§ **Task details**: Your answer should hold each line of the material that contains the word "computer".

§ **Dataset entries**:
*** Block opens ***
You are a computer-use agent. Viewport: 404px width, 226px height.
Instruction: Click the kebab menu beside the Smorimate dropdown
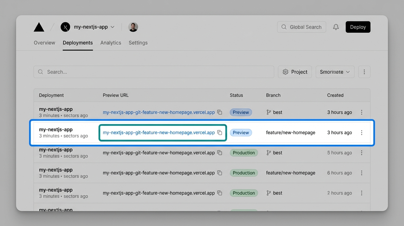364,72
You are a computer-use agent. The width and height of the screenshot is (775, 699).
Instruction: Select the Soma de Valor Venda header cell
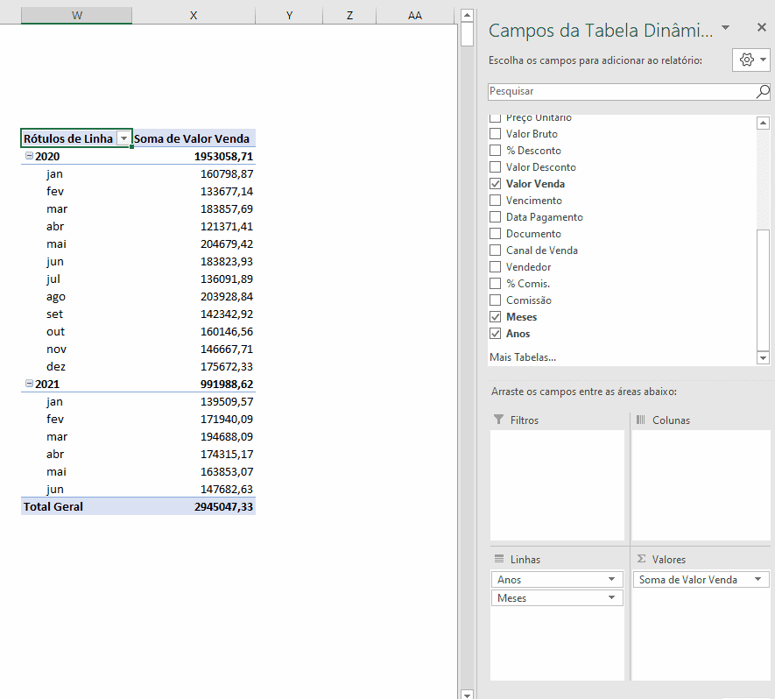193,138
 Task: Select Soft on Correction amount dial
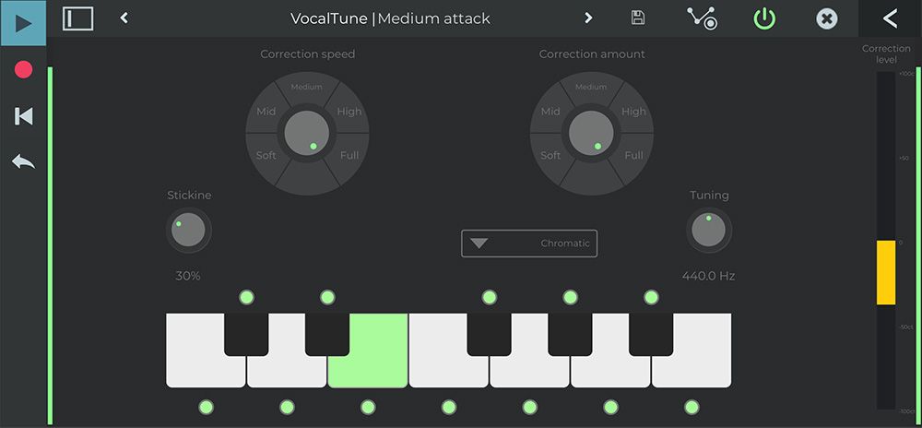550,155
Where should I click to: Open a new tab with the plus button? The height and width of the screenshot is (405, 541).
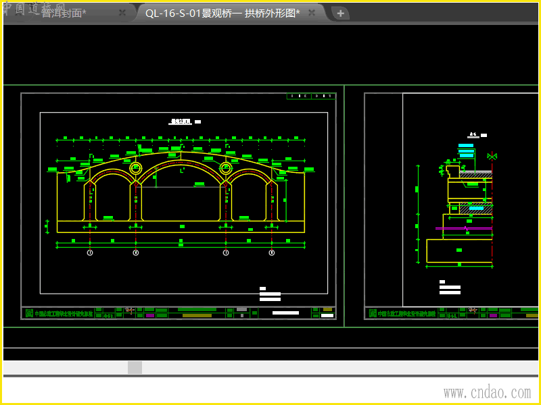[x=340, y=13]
*** Block closes ***
§ **Output below**:
You are a computer-use agent. Viewport: 404px width, 226px height.
You are a computer-use agent. The width and height of the screenshot is (775, 699).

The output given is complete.